▶ [Given exercise]:
Quote the material word for word, beginning at the line that contains "Click Access Email for Bill Gates" and stopping after the line that contains "[x=629, y=61]". Omit the pictures from your answer.

▬▬▬

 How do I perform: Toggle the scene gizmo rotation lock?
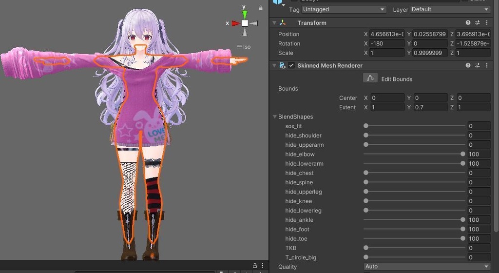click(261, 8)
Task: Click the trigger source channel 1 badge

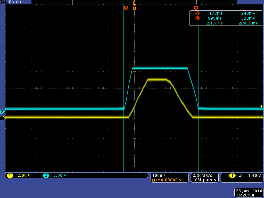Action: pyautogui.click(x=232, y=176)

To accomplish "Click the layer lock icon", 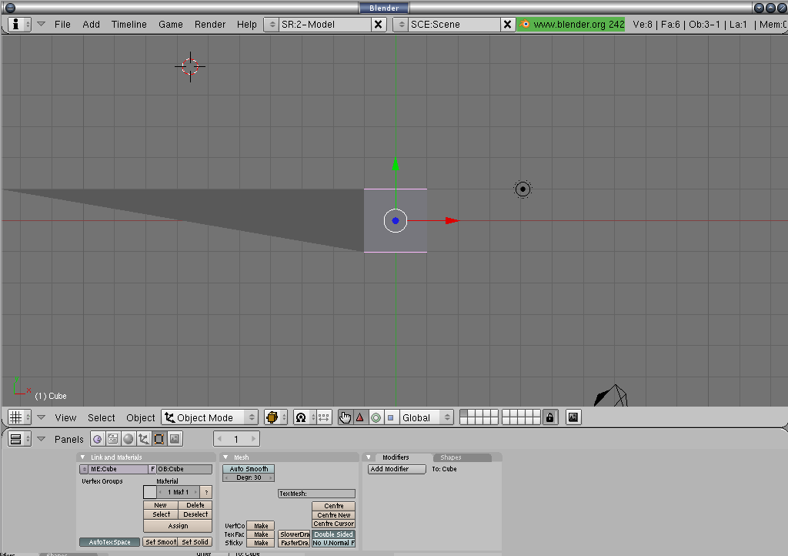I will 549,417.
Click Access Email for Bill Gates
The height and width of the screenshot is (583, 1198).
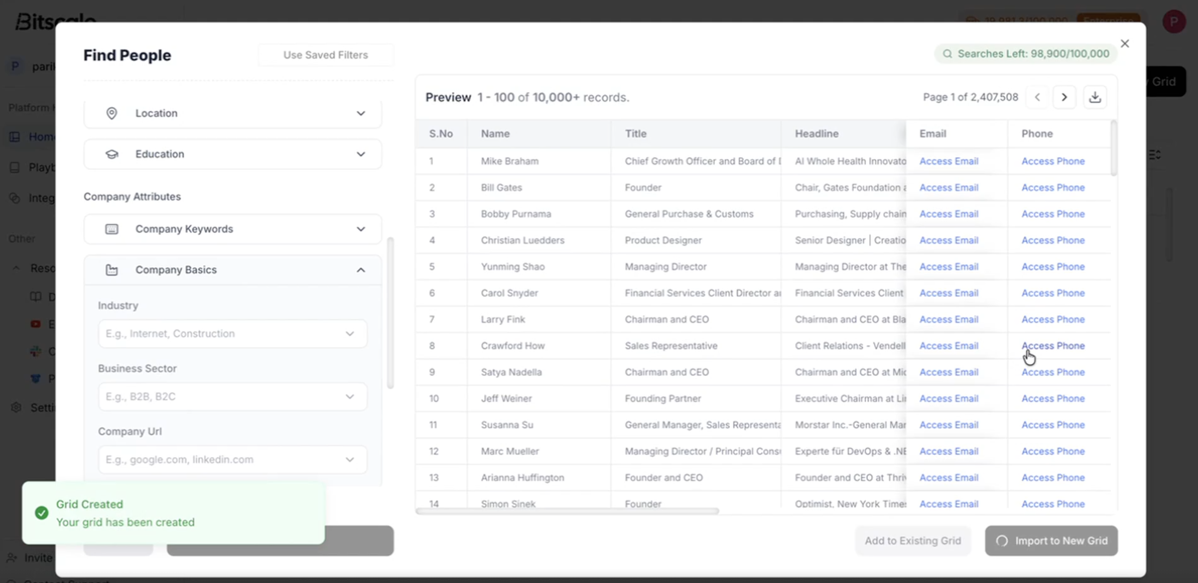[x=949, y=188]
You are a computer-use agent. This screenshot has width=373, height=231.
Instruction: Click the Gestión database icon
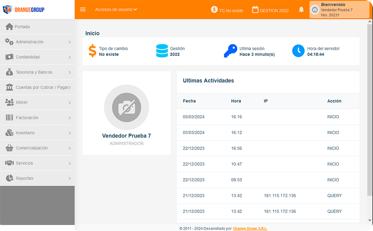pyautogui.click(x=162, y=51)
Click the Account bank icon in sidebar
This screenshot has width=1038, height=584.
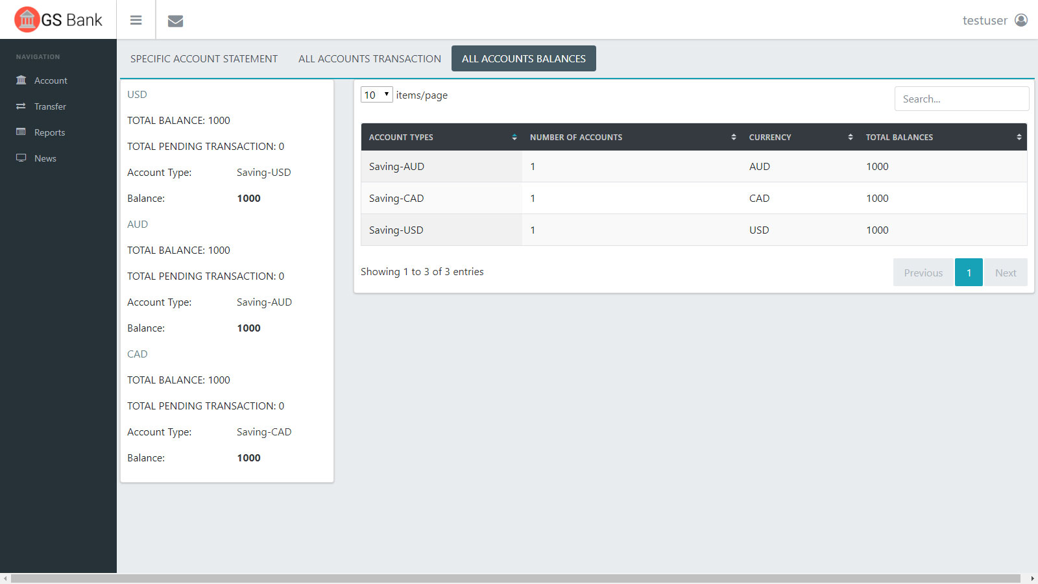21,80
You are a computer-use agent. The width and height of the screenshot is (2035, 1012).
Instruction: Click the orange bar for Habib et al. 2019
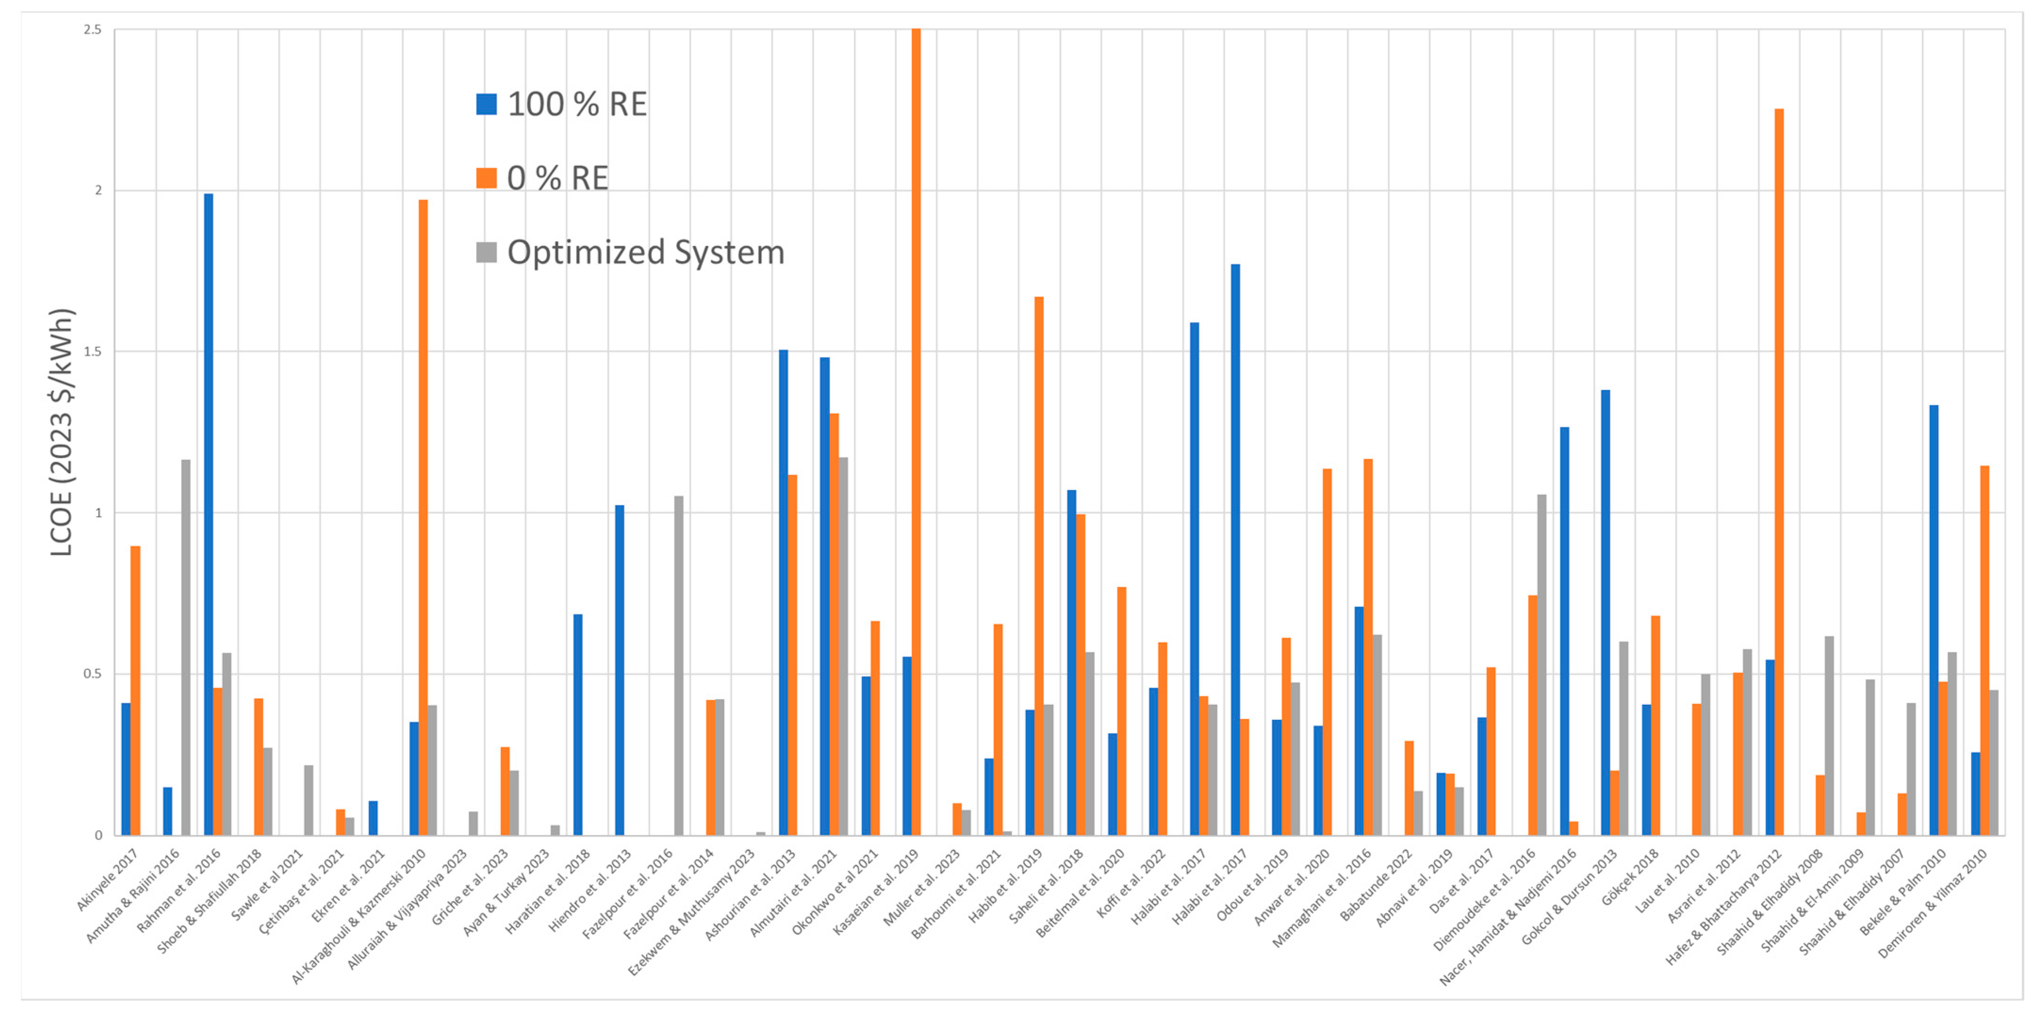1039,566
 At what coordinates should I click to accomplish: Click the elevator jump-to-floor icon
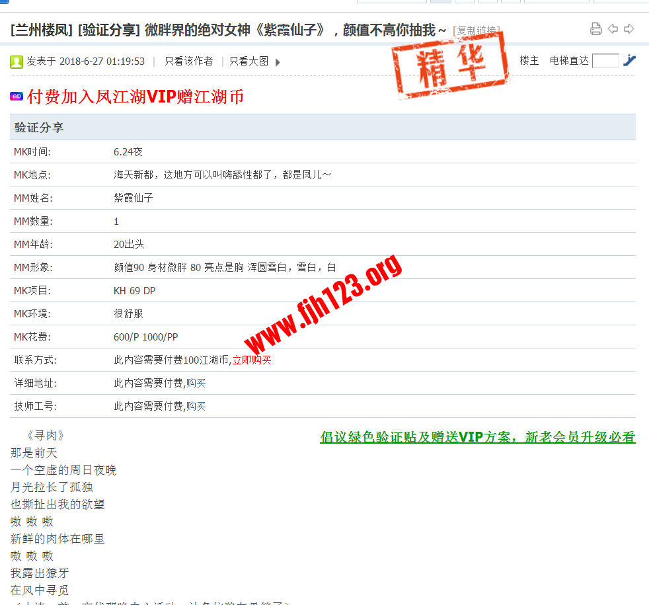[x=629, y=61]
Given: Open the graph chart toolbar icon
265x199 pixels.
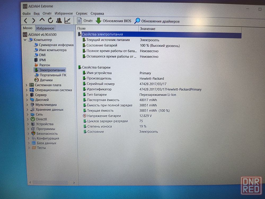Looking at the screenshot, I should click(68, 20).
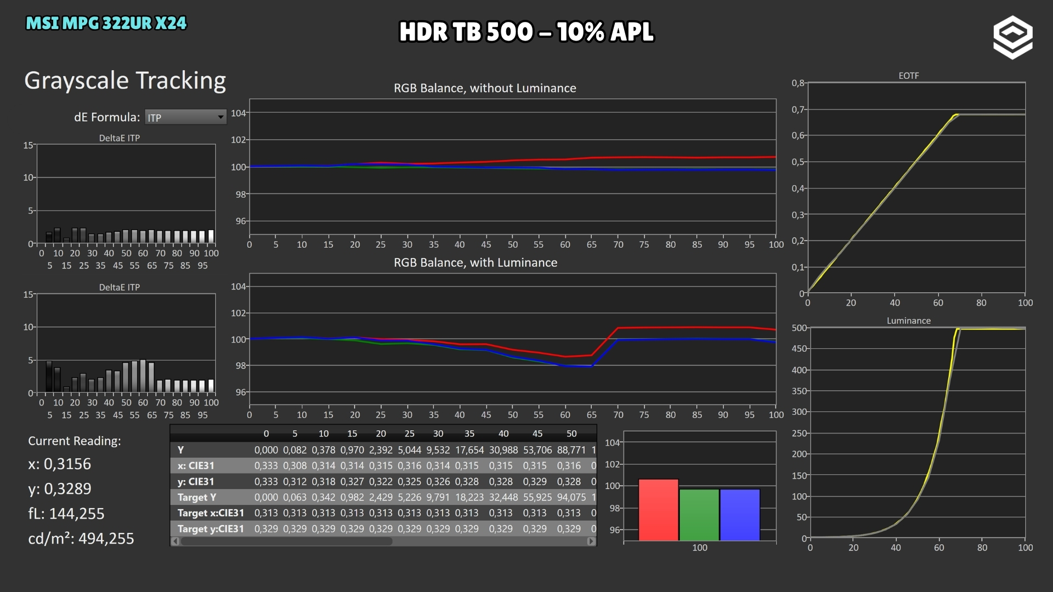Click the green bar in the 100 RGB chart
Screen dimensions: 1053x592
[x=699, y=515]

▬▬▬

▶ [The completed task]:
Click Access Email for Bill Gates
The height and width of the screenshot is (583, 1198).
[x=949, y=188]
You are a computer-use agent. This screenshot has width=373, height=231.
Instruction: Click the Gestión database icon
pyautogui.click(x=162, y=51)
Click the Account bank icon in sidebar
This screenshot has width=1038, height=584.
21,80
You are a computer-use agent. The width and height of the screenshot is (2035, 1012).
Instruction: Click the orange bar for Habib et al. 2019
1039,566
 At what coordinates should I click to accomplish: Click the elevator jump-to-floor icon
[x=629, y=61]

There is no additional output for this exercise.